[Item coordinate data]
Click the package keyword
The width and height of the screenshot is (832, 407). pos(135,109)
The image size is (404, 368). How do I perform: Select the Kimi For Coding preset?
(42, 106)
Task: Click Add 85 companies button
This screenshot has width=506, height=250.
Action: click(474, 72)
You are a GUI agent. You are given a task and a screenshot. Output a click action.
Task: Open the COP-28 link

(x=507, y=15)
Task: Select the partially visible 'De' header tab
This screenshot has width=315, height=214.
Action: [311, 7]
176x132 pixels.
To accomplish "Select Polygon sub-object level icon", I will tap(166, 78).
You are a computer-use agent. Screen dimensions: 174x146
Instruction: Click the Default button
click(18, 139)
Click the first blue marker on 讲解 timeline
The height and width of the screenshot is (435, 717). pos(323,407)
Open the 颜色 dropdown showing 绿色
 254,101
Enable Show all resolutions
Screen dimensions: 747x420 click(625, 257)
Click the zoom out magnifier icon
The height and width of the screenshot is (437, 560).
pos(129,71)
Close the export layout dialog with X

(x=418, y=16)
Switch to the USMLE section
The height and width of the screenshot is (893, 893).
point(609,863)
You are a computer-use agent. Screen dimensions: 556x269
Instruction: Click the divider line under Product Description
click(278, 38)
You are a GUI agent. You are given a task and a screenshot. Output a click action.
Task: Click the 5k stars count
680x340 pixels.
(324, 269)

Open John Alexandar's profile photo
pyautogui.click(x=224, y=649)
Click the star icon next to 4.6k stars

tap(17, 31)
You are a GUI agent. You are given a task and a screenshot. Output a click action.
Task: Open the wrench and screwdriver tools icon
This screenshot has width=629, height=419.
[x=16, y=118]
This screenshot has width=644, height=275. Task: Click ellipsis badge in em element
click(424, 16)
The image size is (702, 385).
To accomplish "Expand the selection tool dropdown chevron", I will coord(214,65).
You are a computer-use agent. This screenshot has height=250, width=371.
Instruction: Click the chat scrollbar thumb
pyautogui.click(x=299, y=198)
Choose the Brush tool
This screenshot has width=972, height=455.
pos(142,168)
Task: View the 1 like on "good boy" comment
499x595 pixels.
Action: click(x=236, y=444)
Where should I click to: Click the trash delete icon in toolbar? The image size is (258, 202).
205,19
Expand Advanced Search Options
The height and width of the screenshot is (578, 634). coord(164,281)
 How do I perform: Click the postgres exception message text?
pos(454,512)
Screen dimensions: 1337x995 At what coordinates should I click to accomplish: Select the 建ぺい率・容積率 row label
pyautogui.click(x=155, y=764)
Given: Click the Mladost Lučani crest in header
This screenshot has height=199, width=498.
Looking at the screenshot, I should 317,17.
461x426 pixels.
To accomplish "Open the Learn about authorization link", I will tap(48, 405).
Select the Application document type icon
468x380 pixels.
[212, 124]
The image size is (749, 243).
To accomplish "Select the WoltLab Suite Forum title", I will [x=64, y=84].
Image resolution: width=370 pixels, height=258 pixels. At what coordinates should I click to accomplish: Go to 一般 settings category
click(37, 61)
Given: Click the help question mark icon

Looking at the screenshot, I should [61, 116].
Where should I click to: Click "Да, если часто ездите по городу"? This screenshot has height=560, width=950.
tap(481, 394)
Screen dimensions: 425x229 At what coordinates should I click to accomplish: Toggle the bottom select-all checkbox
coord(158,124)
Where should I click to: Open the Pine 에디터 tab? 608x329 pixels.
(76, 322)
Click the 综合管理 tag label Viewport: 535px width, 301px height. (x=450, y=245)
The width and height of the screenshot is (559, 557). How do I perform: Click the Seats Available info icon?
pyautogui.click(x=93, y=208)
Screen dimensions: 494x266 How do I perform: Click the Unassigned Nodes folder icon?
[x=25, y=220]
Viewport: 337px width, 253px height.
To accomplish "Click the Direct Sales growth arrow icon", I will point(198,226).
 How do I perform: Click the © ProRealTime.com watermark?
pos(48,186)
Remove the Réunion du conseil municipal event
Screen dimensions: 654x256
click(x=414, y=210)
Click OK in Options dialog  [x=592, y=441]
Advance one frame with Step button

» **TASK BRIEF**
Take every line from the one containing "Task: Click Add 85 companies button" down through the one containing "click(18, 139)", and write those lines out again with "Default" swapped for "Reset". Leave everything else unchanged.

» **EXPECTED ANSWER**
Task: Click Add 85 companies button
This screenshot has width=506, height=250.
Action: click(474, 72)
You are a GUI agent. You are given a task and a screenshot. Output a click action.
Task: Open the COP-28 link

(x=507, y=15)
Task: Select the partially visible 'De' header tab
This screenshot has width=315, height=214.
Action: [311, 7]
176x132 pixels.
To accomplish "Select Polygon sub-object level icon", I will tap(166, 78).
You are a computer-use agent. Screen dimensions: 174x146
Instruction: Click the Reset button
click(18, 139)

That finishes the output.